## INFORMATION
**********

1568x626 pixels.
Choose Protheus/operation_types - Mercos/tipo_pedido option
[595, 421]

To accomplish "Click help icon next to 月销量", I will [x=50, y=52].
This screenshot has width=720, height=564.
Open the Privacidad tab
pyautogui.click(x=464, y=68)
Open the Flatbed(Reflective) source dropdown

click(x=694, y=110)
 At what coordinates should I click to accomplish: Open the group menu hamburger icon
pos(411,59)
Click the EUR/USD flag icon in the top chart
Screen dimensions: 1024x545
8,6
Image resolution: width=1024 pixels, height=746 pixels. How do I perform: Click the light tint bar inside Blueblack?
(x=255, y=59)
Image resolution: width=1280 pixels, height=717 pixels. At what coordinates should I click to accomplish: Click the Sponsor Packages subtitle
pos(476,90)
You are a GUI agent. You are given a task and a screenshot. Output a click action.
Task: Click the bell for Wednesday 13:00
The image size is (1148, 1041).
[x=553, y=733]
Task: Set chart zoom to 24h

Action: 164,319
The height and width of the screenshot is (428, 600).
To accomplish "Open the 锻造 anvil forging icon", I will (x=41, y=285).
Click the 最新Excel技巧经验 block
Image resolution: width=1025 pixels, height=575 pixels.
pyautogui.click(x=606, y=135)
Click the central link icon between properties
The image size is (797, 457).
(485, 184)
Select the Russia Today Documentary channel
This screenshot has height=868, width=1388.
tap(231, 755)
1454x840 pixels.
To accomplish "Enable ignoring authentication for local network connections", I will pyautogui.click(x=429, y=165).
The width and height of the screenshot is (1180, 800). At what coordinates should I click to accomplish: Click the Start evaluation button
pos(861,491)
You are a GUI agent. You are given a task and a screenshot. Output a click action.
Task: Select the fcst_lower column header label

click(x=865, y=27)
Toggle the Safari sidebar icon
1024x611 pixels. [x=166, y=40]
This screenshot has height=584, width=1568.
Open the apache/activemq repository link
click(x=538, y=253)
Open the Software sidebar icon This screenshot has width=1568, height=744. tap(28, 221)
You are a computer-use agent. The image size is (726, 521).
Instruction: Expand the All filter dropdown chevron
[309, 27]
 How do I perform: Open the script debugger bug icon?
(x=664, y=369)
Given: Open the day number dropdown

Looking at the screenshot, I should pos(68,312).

**********

Write out the records above exactly, from the opening line to the line with "This screenshot has width=720, height=564.", including both, with nothing added.

## RESULT OF THE TASK
1568x626 pixels.
Choose Protheus/operation_types - Mercos/tipo_pedido option
[595, 421]

To accomplish "Click help icon next to 月销量", I will [x=50, y=52].
This screenshot has width=720, height=564.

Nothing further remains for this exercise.